Copy exactly and only the lines running from the one that contains "The image size is (1232, 977)." to the final line of the data below, without the pictures.

[DATASET — start]

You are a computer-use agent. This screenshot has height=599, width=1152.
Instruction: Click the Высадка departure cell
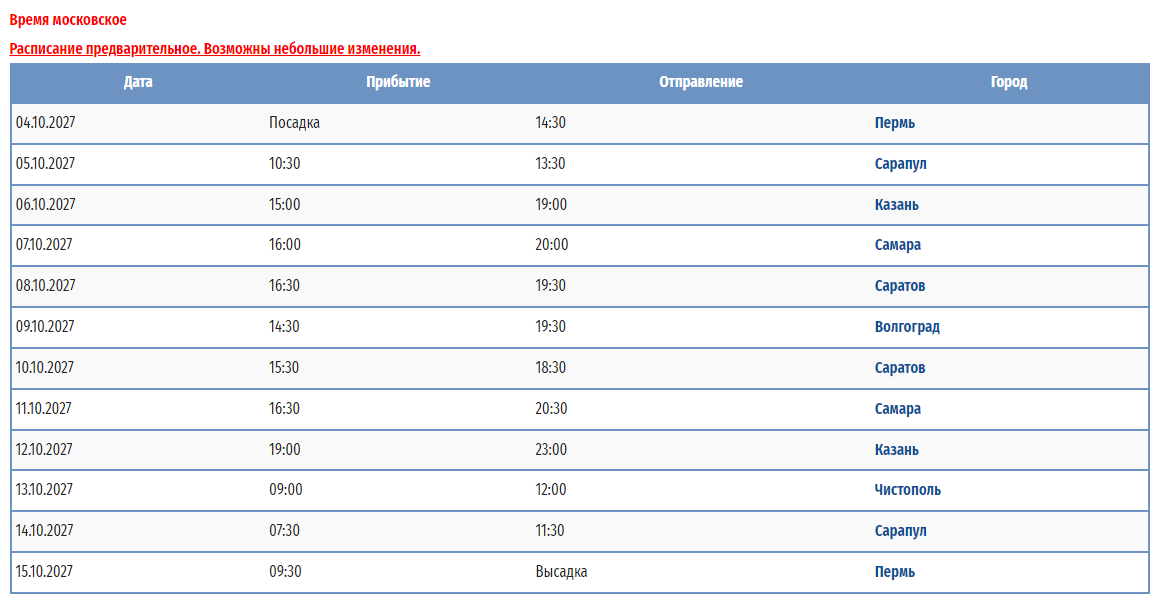point(561,572)
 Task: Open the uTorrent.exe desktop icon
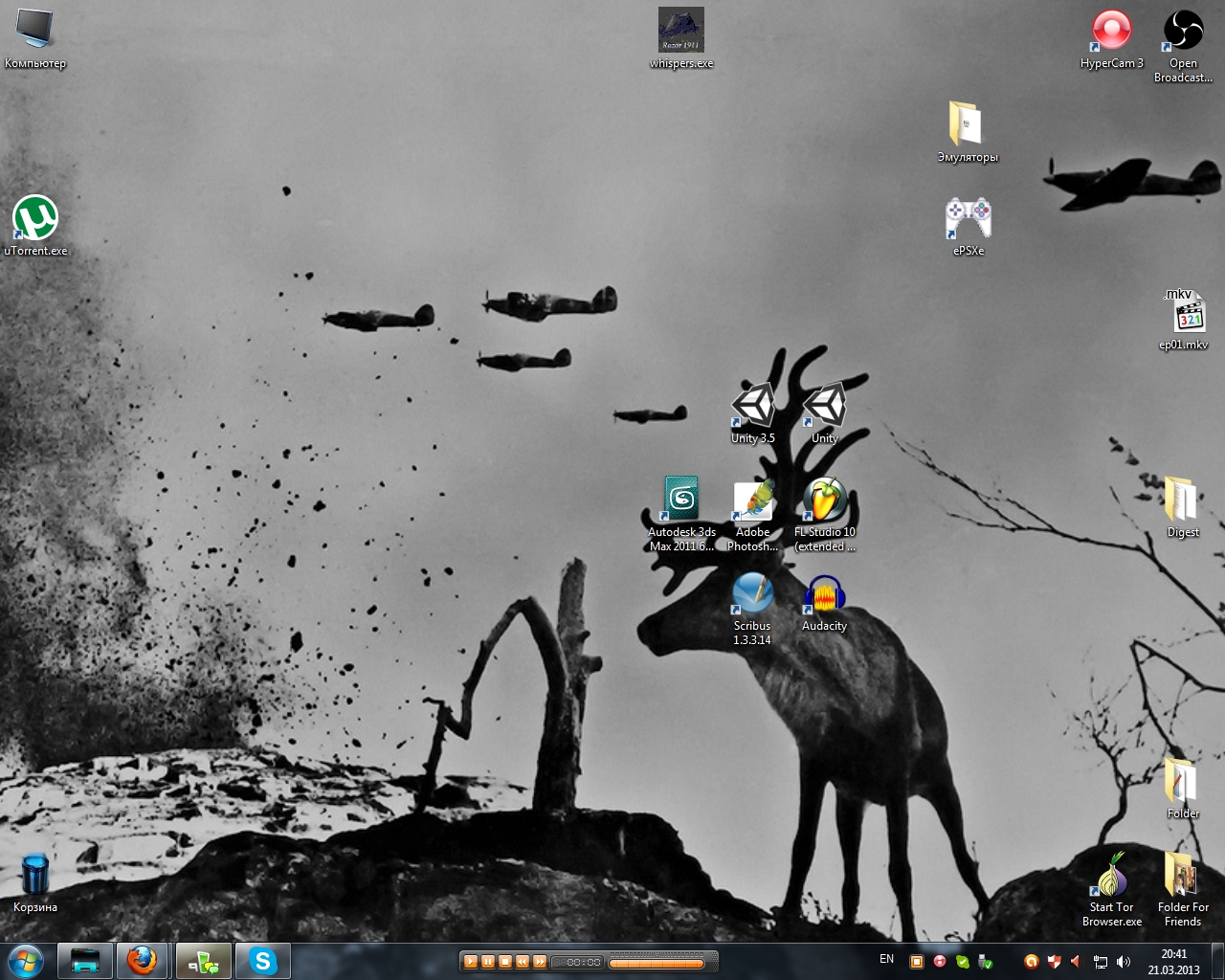pos(35,220)

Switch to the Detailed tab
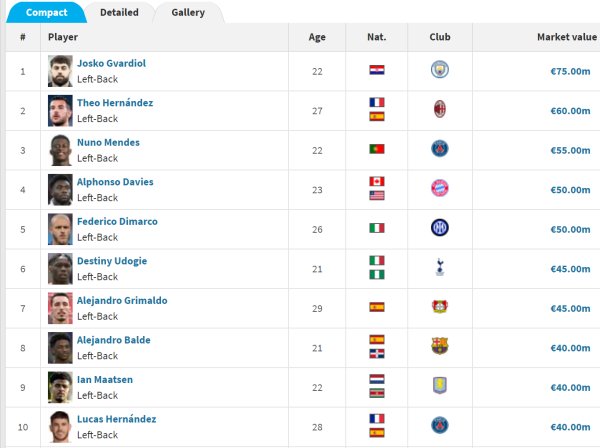[x=119, y=12]
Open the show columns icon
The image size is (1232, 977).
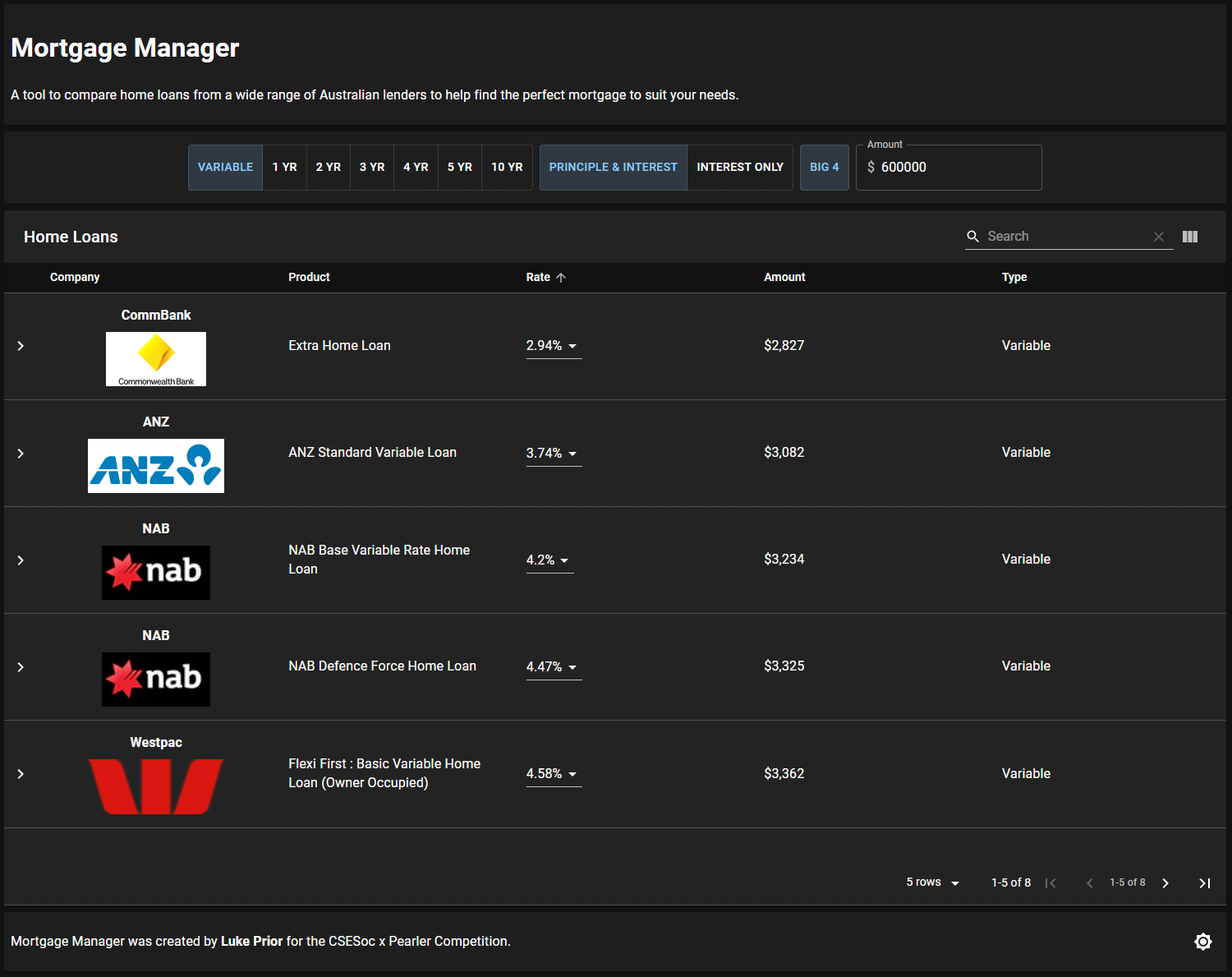1190,237

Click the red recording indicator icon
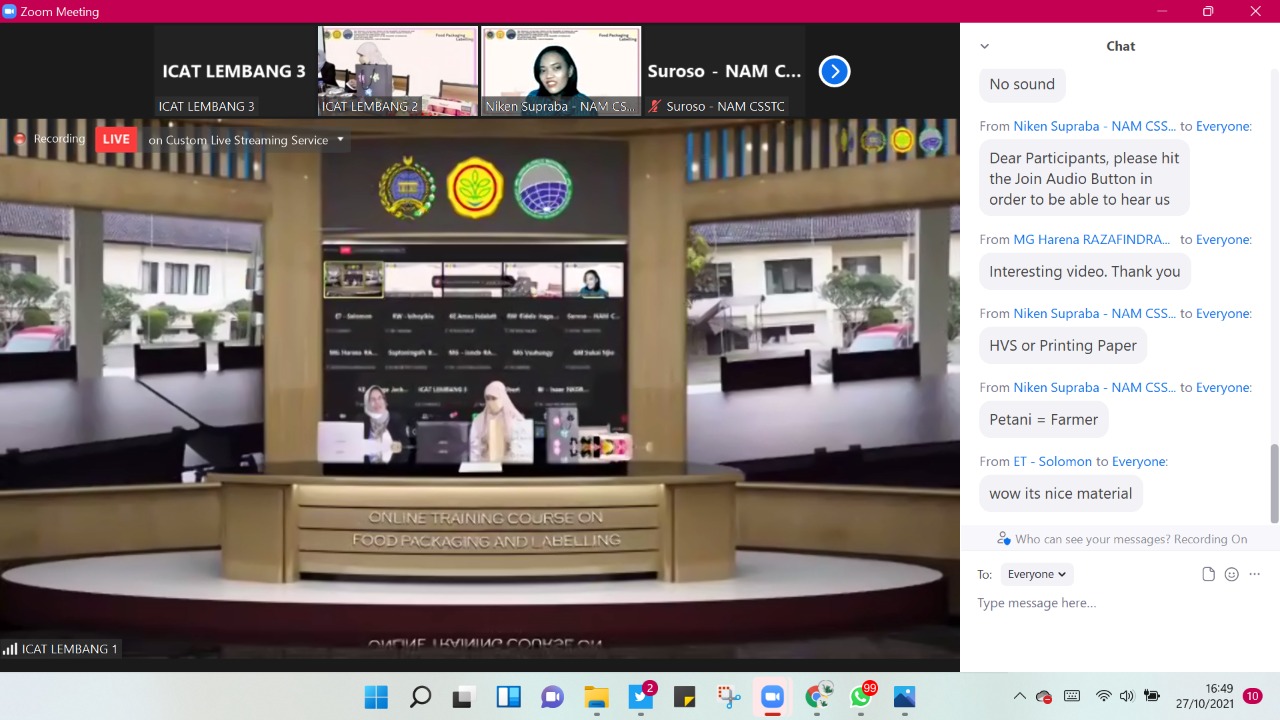(x=19, y=139)
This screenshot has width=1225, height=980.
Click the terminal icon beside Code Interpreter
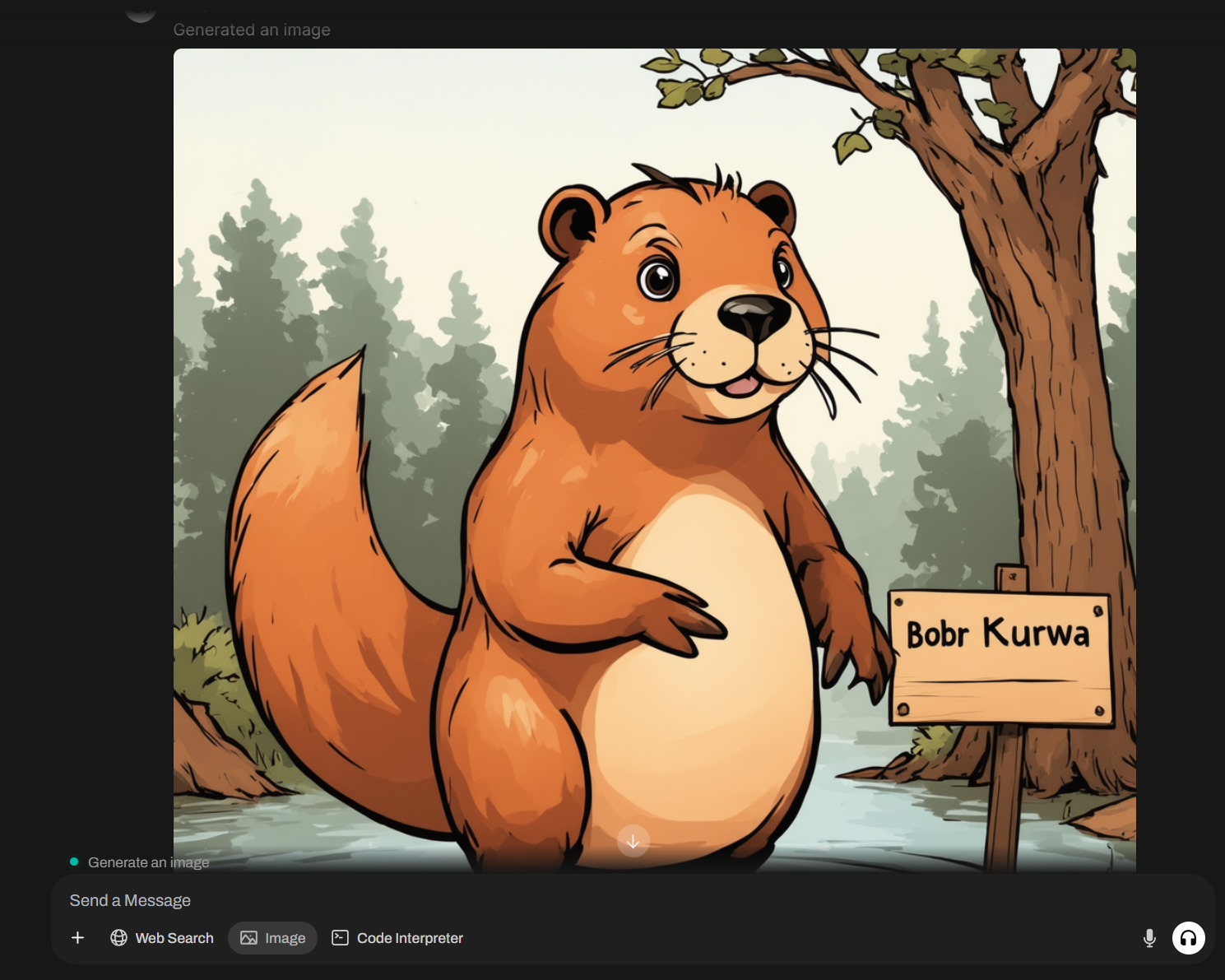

[DATASET — finish]

• _SOLUTION TO THE PROBLEM_:
The image size is (1232, 977).
1190,237

Click the red recording indicator icon
(x=19, y=139)
This screenshot has width=1225, height=980.
Click the terminal icon beside Code Interpreter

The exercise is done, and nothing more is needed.